Sa famille et la mienne sont très proches depuis les années 60. Nous avons forgé entre nous depuis plus d’un demi-siècle des relations quasi-familiales faites d’affection, de respect et de partage de nos douleurs et de nos joies. Ahmed Mestiri, puisqu’il s’agit de lui, s’est éteint ce 23 mai 2021, entouré de l’affection des siens, dans le quartier qui l’a vu naître 95 ans plus tôt.

Si les Tunisiens n’ont pas eu la possibilité, ou la chance, de le porter à la tête de l’Etat comme successeur de Bourguiba, ou bien encore à l’occasion du changement démocratique de 2011, Ahmed Mestiri aura eu l’honneur de servir son pays et son peuple de manière décisive aussi bien par le combat anticolonial que la construction de l’Etat tunisien postcolonial et la lutte pour l’Etat de droit et la démocratie.

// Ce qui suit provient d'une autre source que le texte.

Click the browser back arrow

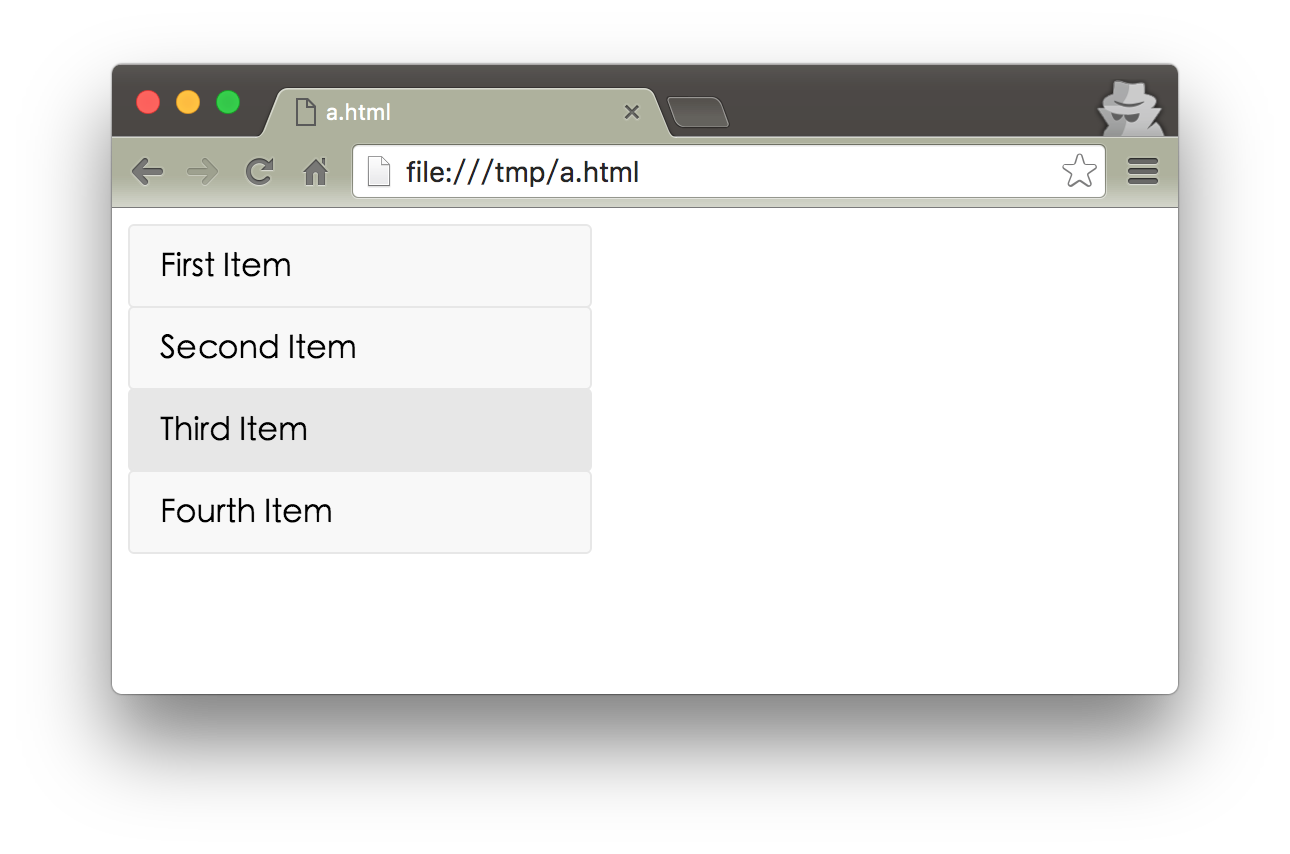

Ahmed Mestiri aura eu également le privilège de mener une vie d’engagement, de courage et d’abnégation, la vie d’un homme intègre, profondément moral, qui a vécu et agi conformément à ses principes et à ses convictions, dans la cohérence et le respect de la vérité.

Dans le domaine de la politique et de l’exercice du pouvoir, une telle rigueur morale et une telle force de caractère sont rares, pour ne pas dire exceptionnelles.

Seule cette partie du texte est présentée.